Exemplos práticos: como pode ser uma semana

Num quotidiano típico de escritório, a regra 3×50 minutos pode ser aplicada, por exemplo, assim:

  • Terça-feira ao fim do dia: 50 minutos de caminhada rápida num percurso com ligeira inclinação, talvez num parque urbano ou nos arredores.
  • Quinta-feira: 50 minutos a bom ritmo, desta vez com segmentos de escadas ou uma subida mais prolongada.
  • Sábado ou domingo: pequena caminhada de 50–60 minutos com inclinação de 5–10 por cento, de preferência em piso macio.
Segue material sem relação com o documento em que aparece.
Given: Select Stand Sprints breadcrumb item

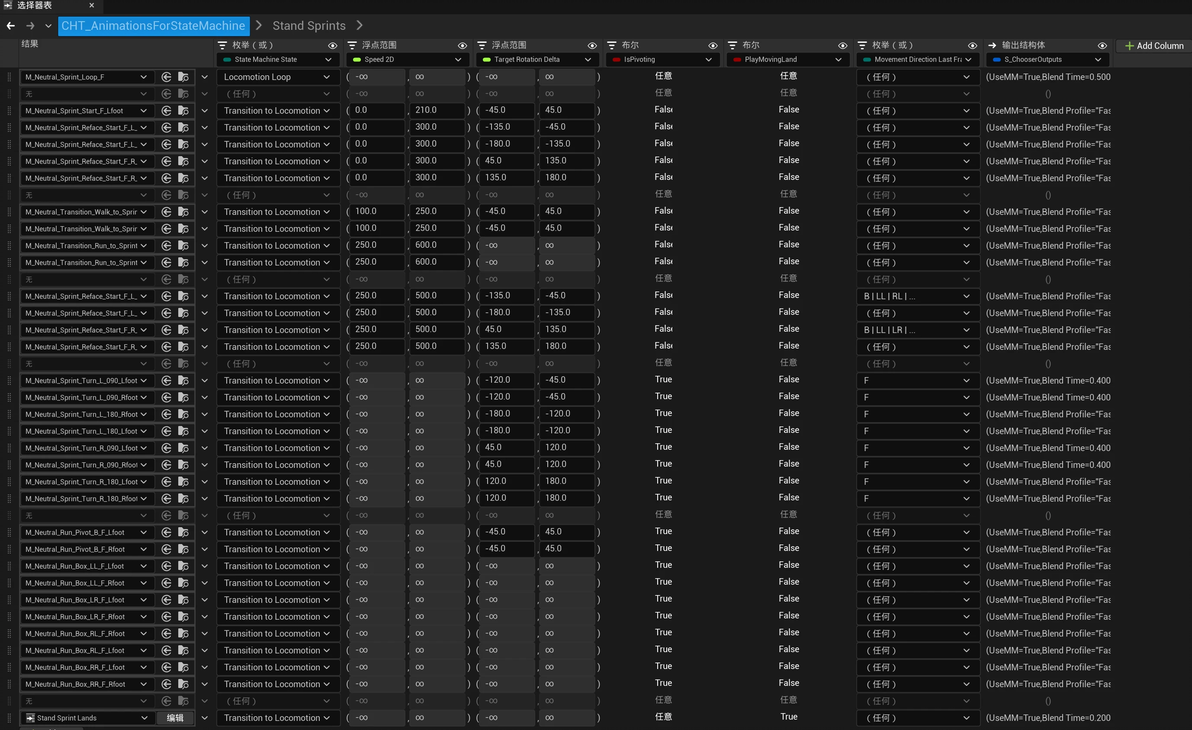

Nos restantes dias, bastam deslocações curtas, exercícios simples de força ou rotinas de alongamentos para manter a mobilidade e consolidar o efeito do treino.

Quando se consegue manter a consistência, os resultados aparecem gradualmente: a capacidade aeróbia melhora, o perímetro abdominal baixa devagar, o coração trabalha de forma mais tranquila - e a temida “boia” deixa de dominar a conversa. É exactamente esse o objectivo da regra 3×50 minutos: movimento realista e planeável, que ataca ao mesmo tempo a gordura abdominal e o risco cardiovascular.